Please turn your hymnals to number 124 (Second Tune) and join with the clarinets in “Creator Spirit”.
Number: 124 (Second Tune)
First Line: Creator Spirit
Meter: 8 8, 8 8, 8 8.
Tempo: With dignity
Music: John Bacchus Dykes, 1823-76
Text: John Dryden, 1631-1700
Based on Veni, Creator Spiritus
Clarinet Arrangement: 124b-CreatorSpirit
I’m not a huge fan of Dykes’ tunes, but MELITA is pretty good, at least in a triumphant, Anglican, kind of way.
The setting here is by John B. Dykes (PHH 147), originally composed as a setting for William Whiting’s “Eternal Father, Strong to Save.” Published in Hymns Ancient and Modern (1861) with that text, MELITA is often referred to as the “navy hymn.” The tune is named after the island of Malta where Paul was shipwrecked.
A fine tune, MELITA is marked by good use of melodic sequences and a harmony that features several dominant sevenths (both are Dykes’s trademarks). Sing in harmony; because the lines flow into each other in almost breathless fashion, use a stately tempo.

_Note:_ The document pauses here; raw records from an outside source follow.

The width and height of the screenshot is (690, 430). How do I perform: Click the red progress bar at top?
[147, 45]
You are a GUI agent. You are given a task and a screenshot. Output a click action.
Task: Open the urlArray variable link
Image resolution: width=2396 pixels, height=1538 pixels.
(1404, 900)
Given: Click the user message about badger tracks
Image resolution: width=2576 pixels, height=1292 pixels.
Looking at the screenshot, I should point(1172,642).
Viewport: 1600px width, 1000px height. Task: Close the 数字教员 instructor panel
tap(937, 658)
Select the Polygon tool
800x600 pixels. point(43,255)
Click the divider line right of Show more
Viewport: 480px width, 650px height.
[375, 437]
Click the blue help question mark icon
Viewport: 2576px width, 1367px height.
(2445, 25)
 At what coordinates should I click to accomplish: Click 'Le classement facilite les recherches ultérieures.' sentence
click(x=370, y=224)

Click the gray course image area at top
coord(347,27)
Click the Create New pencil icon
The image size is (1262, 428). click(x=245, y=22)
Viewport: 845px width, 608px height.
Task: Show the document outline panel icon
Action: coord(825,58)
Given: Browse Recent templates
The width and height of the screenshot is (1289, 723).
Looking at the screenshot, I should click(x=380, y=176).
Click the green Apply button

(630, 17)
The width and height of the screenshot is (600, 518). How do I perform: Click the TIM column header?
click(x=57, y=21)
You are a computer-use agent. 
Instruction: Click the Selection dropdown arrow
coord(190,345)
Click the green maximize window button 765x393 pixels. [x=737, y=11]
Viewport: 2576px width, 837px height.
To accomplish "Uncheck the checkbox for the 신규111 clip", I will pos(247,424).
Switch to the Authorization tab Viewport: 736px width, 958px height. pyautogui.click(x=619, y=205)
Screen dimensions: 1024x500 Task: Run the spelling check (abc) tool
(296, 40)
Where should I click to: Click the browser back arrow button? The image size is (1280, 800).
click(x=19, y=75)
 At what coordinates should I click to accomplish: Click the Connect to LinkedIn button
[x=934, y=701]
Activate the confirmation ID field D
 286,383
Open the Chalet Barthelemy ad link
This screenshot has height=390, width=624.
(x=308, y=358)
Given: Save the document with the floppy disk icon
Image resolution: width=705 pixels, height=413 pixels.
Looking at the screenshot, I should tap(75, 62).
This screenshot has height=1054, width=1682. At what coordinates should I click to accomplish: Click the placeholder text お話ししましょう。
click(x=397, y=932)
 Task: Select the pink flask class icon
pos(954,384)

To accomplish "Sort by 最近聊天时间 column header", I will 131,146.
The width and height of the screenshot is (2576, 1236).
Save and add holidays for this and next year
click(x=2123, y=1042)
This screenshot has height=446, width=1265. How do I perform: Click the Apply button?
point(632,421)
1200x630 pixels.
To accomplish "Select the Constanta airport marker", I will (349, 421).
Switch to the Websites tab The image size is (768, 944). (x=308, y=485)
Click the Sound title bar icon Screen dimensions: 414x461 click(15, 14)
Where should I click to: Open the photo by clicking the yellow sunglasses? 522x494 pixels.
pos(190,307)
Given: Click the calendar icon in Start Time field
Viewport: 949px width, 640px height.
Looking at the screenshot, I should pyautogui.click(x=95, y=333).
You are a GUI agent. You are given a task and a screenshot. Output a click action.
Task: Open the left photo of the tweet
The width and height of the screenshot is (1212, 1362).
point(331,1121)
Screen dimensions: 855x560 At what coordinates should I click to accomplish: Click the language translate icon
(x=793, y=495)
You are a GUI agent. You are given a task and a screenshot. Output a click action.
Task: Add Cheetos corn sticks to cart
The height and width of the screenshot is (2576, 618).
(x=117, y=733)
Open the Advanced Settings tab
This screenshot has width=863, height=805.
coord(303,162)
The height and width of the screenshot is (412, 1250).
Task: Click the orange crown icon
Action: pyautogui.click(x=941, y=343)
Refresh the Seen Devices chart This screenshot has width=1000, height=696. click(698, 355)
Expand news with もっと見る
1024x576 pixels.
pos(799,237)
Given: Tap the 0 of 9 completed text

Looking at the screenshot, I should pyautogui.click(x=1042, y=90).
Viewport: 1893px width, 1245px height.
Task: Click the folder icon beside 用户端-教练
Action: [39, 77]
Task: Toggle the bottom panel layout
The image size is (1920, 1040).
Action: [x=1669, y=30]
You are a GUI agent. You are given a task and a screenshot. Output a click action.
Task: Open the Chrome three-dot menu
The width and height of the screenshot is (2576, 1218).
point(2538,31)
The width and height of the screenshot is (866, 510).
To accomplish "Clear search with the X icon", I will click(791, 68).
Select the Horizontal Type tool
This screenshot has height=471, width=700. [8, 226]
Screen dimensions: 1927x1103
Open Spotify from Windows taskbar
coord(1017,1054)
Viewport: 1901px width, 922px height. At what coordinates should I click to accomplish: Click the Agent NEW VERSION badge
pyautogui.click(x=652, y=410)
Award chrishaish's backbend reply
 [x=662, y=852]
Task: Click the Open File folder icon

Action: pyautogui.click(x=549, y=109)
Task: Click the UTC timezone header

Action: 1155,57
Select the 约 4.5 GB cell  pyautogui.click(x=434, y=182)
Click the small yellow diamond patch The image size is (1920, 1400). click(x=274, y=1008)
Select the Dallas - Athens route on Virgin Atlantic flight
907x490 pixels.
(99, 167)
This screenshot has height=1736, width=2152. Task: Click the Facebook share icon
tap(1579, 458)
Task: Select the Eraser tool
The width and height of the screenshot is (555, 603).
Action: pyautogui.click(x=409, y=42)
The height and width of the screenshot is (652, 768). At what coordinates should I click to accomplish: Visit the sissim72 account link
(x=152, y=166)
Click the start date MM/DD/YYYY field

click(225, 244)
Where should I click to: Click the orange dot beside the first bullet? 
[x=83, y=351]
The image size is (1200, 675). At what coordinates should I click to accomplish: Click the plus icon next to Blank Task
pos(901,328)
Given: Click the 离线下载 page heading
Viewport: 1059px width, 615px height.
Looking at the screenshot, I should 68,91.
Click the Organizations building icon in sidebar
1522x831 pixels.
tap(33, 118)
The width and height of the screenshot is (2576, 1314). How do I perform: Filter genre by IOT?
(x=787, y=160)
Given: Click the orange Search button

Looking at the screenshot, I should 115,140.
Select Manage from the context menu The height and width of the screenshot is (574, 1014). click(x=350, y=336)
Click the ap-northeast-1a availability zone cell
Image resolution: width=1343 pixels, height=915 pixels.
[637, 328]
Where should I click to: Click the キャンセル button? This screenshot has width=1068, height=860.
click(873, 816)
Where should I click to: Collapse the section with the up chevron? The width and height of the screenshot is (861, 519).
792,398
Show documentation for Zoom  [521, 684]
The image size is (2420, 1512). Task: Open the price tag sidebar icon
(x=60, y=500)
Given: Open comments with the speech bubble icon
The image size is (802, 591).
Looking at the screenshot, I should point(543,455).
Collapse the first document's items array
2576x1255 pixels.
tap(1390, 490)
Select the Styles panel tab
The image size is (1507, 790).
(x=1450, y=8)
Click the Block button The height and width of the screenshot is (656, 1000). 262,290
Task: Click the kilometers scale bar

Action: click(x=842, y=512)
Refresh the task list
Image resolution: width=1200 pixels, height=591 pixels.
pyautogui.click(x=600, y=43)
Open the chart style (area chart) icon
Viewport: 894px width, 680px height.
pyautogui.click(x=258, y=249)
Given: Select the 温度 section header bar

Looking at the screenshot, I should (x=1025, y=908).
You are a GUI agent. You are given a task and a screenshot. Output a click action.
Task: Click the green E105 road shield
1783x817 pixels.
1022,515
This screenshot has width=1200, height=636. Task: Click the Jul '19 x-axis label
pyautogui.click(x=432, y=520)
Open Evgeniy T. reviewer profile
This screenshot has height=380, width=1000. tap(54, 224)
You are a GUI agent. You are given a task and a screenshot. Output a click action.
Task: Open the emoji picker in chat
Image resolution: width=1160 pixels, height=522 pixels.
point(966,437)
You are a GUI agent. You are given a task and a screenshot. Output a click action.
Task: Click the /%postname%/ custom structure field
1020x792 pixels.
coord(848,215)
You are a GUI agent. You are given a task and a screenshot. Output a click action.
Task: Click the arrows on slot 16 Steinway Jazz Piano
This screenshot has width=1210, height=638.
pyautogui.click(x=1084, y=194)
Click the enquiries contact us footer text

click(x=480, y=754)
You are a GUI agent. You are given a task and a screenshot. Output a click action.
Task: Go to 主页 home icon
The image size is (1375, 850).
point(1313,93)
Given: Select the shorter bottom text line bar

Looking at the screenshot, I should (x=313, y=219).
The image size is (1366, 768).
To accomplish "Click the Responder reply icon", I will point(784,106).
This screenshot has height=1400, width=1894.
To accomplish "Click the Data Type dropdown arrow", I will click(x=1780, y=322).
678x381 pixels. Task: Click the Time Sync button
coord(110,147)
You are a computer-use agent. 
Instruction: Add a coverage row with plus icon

Some more details regarding Bacchus Dykes from wikipedia:
Dykes’s defeat [He was of the “Anglo-Catholic-Ritualist” persuasion and at the time Protestantism and “Anti-Papism” was on the rise in the UK. ed.] was followed by a gradual deterioration in his physical and mental health, necessitating absence (which was to prove permanent) from St. Oswald’s from March 1875. Rest and the bracing Swiss air proving unavailing, Dykes eventually went to recover on the south coast of England where, on 22 January 1876, he died aged 52. However, Fowler’s assertion  that he died at St. Leonard’s on Sea is false: he died in the asylum at Ticehurst, some 18 miles distant. More significantly, his assertion that Dykes’s ill-health was a consequence of overwork, exacerbated by his clash with Bishop Baring, has recently been questioned; one scholar suggests that the medical evidence points to his having succumbed to tertiary syphilis, and speculates that Dykes may have contracted the disease during his undergraduate years. He is buried in the ‘overflow’ churchyard of St. Oswald’s, a piece of land for whose acquisition and consecration he had been responsible a few years earlier. Touchingly, he shares a grave with his youngest daughter, Mabel, who died, aged 10, of scarlet fever in 1870. Dykes’s grave is now the only marked grave in what, in recent years, has been transformed into a children’s playground.